I tried a few things to cure myself. I put my phone on silent, and turned off most app notifications. I even locked the infernal distractor in my desk drawer at work. I would relapse, again and again.
A careful perusal of the Yoga Etiquette portion of this website will reveal a crucial element to my ongoing rehabilitation. Specifically, I’m referring to the section that reads, “Do not bring personal items (such as cell phones, purses, keys) into the yoga room other than your mat, towel, and water bottle.” This notion was honestly off-putting to me at first blush. What if work called? What if mom got in an accident? What if a million other things happened that I couldn’t be aware of and respond to at that very moment?
It’s silly, I know, but for the first time since the advent of the smartphone, I was disallowed to bring my digital companion along with me. This separation was a lot different than locking it away in my desk. It is the difference between a mandatory and voluntary surrender.

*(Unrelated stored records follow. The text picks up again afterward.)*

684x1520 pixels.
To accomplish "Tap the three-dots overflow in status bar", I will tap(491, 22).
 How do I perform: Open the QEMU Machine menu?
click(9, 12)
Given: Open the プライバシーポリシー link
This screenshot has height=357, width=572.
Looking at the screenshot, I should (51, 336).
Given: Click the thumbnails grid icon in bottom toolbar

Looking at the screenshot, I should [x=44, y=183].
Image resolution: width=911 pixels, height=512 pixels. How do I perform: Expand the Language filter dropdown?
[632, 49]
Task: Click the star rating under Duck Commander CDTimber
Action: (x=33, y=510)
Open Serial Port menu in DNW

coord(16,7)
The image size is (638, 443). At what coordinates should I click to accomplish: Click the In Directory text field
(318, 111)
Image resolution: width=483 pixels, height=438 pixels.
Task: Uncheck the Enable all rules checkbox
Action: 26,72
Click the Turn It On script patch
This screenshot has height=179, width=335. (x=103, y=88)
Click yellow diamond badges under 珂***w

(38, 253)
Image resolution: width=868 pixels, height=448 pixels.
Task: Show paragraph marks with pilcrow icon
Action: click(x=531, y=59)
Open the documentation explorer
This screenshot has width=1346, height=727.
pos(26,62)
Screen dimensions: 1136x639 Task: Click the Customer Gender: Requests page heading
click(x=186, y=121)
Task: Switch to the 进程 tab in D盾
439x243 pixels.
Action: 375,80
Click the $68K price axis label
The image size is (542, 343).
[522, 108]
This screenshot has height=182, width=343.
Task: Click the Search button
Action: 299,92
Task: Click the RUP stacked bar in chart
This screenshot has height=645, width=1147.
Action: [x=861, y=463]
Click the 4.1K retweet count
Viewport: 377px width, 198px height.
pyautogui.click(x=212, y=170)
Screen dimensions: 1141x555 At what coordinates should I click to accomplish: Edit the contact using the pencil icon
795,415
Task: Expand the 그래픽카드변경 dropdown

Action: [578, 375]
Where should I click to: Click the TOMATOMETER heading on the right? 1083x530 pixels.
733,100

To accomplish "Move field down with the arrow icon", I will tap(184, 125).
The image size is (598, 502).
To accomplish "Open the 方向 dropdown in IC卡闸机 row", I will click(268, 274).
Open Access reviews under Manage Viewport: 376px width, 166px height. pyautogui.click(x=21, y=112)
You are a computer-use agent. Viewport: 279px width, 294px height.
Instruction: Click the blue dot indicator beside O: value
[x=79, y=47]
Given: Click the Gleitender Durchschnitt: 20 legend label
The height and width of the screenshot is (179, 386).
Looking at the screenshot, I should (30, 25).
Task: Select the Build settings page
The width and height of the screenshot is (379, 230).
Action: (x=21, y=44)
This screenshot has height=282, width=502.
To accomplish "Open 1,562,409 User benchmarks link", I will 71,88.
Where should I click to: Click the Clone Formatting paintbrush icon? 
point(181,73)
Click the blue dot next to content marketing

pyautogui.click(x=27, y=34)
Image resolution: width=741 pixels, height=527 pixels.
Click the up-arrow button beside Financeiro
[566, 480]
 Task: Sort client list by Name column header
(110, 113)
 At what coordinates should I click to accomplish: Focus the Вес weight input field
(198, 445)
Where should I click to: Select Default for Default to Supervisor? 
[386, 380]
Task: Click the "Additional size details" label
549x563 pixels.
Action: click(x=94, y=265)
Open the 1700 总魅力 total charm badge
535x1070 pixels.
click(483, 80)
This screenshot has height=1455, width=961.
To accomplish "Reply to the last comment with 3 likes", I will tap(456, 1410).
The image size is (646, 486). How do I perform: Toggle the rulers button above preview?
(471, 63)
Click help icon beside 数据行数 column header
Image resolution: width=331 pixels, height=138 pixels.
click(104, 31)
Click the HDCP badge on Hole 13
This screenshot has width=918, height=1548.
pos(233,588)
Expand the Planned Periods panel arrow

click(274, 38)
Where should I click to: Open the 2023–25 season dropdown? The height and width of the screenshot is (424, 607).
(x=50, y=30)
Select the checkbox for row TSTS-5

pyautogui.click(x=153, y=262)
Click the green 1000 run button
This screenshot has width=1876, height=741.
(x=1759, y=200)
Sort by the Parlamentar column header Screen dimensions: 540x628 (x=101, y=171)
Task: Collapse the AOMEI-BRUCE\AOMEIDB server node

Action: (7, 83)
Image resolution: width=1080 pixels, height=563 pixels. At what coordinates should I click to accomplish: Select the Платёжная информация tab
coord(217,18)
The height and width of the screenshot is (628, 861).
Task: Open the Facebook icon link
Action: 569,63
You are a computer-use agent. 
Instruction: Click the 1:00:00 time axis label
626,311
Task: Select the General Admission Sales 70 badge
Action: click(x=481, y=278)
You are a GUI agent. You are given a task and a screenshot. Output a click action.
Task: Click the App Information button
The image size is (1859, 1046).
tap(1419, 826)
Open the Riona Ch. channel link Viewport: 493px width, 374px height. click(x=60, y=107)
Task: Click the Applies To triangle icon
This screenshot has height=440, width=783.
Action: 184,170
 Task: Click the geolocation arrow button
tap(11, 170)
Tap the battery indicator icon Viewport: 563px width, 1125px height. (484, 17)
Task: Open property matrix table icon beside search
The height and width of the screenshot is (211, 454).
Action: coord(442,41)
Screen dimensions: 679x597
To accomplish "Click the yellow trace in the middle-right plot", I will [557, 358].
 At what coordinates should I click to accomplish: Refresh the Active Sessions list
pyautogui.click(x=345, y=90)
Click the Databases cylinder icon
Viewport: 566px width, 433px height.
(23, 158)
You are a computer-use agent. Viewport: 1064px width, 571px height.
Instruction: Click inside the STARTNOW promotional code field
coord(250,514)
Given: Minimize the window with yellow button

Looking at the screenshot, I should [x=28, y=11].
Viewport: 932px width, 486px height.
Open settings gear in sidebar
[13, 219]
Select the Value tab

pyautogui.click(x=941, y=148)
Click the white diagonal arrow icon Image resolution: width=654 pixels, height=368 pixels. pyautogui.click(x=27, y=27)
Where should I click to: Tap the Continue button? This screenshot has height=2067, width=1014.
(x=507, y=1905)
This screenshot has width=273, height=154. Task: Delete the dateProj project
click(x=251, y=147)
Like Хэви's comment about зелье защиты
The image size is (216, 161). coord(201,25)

My digital disconnection, however, has only been the beginning. In yoga, we are taught to not think about our performance in past postures, and to not worry about postures that are forthcoming. This was a difficult proposition and did not come naturally. In addition to those concerns, my brain also enjoys reminding me of everything worrisome in my life.
The trouble is, these things all distract you from concentrating on your breathing. Your breath quickly becomes the most important factor in your practice, and can mean the difference between staying on your feet for the entire session and feeling amazing or spending most of your time in the floor and being miserable.
Once I discovered how to let these unhelpful thoughts fall away, my practice instantly improved. Sure, the occasional looming work deadline or other personal matter sometimes force their way through, but the more I attend class, the better I become at ignoring them.
This focus has begun to trickle into other parts of my life as well. I am able to concentrate at work for longer periods without feeling the need to check whatever phone jiggle or alert is constantly vying for my attention. I have also started turning my phone face-down in social situations (which handily ignores all notifications), allowing me to give my full attention.
It’s an ongoing process, and I still need a lot of work, but the focus I have gained from my practice at Hot Yoga of East Nashville has been amazing and I’m excited to see what other surprising benefits are just around the corner.